En el año 1971 resultó muerto Antonio Ruiz Villalba, trabajador de la SEAT, cuando la policía asaltó la factoría, ocupada por los trabajadores en defensa de sus derechos laborales. La empresa ya no era el modelo de paz social que había proyectado el régimen. La causa debe encontrarse en que detrás del innegable avance que supuso la fábrica de la SEAT, se encontraba una realidad sociolaboral muy dura en la empresa. El objetivo era producir mucho y con grandes rendimientos a costa de los trabajadores. Los ritmos de trabajo eran intensísimos y la cadena de montaje no podía parar nunca, lo que repercutió en el descanso de los obreros.
En 1966 los representantes de Comisiones Obreras consiguieron colarse en los jurados. En el mes de 1967 se dio la primera gran protesta en la fábrica de la SEAT en la cadena de montaje del automóvil Ochocientos Cincuenta. Estaríamos hablando de cerca de tres mil trabajadores que ya no podían más con el ritmo de trabajo. Se despidió a diez trabajadores y se dieron más de trescientas rescisiones de contrato. En todo caso, la empresa comprendió que debía rebajar el ritmo de trabajo.

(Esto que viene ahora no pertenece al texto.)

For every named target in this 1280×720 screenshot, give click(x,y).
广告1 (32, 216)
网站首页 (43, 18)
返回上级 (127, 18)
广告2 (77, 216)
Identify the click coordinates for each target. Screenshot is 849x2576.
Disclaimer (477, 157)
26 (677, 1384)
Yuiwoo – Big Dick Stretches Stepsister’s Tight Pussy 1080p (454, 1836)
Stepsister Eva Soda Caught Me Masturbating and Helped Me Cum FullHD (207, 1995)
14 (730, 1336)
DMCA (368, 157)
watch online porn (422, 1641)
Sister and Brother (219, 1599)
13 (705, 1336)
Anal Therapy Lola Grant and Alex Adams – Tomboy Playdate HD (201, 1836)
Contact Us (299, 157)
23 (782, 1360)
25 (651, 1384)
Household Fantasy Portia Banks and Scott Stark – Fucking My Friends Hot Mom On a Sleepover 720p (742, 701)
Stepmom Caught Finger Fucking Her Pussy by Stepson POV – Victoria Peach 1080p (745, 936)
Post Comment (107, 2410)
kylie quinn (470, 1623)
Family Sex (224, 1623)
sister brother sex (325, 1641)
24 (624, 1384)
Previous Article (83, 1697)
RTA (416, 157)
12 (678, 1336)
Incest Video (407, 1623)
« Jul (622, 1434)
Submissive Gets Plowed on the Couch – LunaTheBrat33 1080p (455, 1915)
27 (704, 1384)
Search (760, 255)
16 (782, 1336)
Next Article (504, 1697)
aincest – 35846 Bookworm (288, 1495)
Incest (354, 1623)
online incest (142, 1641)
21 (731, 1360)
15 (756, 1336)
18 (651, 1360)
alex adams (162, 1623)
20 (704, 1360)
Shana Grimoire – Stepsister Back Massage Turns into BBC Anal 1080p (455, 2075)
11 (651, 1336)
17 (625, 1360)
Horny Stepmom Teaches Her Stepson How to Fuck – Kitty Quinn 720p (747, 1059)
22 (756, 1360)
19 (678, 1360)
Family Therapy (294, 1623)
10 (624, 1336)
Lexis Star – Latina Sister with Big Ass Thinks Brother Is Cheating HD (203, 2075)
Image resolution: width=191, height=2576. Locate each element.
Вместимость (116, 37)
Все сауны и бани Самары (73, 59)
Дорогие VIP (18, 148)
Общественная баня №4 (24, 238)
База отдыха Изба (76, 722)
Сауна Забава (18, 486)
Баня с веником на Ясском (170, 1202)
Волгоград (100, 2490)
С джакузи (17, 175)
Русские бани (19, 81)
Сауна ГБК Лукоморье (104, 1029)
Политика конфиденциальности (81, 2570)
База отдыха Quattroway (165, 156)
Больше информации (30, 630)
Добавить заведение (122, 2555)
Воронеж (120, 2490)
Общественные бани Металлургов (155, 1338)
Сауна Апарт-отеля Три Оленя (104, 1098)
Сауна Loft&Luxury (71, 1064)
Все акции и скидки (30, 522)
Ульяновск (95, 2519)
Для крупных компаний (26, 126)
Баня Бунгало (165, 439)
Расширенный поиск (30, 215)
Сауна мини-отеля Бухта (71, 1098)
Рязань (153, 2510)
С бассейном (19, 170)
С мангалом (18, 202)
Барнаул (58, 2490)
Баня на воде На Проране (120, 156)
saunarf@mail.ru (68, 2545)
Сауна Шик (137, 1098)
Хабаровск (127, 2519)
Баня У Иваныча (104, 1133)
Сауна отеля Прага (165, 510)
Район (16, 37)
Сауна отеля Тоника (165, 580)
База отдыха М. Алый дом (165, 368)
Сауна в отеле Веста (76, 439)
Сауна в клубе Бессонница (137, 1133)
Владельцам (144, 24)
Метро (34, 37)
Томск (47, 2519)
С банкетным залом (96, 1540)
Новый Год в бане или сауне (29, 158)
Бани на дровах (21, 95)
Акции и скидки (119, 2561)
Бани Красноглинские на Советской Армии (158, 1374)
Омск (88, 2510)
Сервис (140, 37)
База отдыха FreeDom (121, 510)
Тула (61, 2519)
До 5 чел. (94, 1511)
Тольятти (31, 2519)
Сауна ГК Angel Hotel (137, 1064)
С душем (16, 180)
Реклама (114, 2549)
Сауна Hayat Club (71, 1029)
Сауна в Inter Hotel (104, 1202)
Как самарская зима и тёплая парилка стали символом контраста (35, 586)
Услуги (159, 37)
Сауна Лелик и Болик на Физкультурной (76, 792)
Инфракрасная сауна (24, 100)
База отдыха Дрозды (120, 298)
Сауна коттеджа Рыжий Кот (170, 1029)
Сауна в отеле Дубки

En octubre de 1969 cuando se discutía el convenio se estaba constatando que los trabajadores habían adquirido ya una clara conciencia de sus derechos. Empezaba una etapa de confrontaciones. Después de las asambleas llegaban las huelgas. Las hubo en los primeros meses de 1970, con los consiguientes despidos. El culmen llegaría con la muerte de Ruiz Villalba.
El ejemplo de los trabajadores de la SEAT trascendió más allá de la propia empresa y de todo el complejo de la Zona Francia. Los trabajadores marchaban hasta la propia Plaza de España, y muy pronto los obreros de otras industrias del Baix Llobregat, de Barcelona, del resto de Cataluña y hasta de España vieron el ejemplo que estaban ofreciendo aquellos trabajadores. La lucha ya no sólo se centraba en mejorar las condiciones laborales y también salariales, sino en conseguir que se readmitiese a los despedidos, de solidarizarse con los compañeros y compañeras de otras fábricas y empresas, sin olvidar, el ansia por el restablecimiento de las libertades y de la democracia.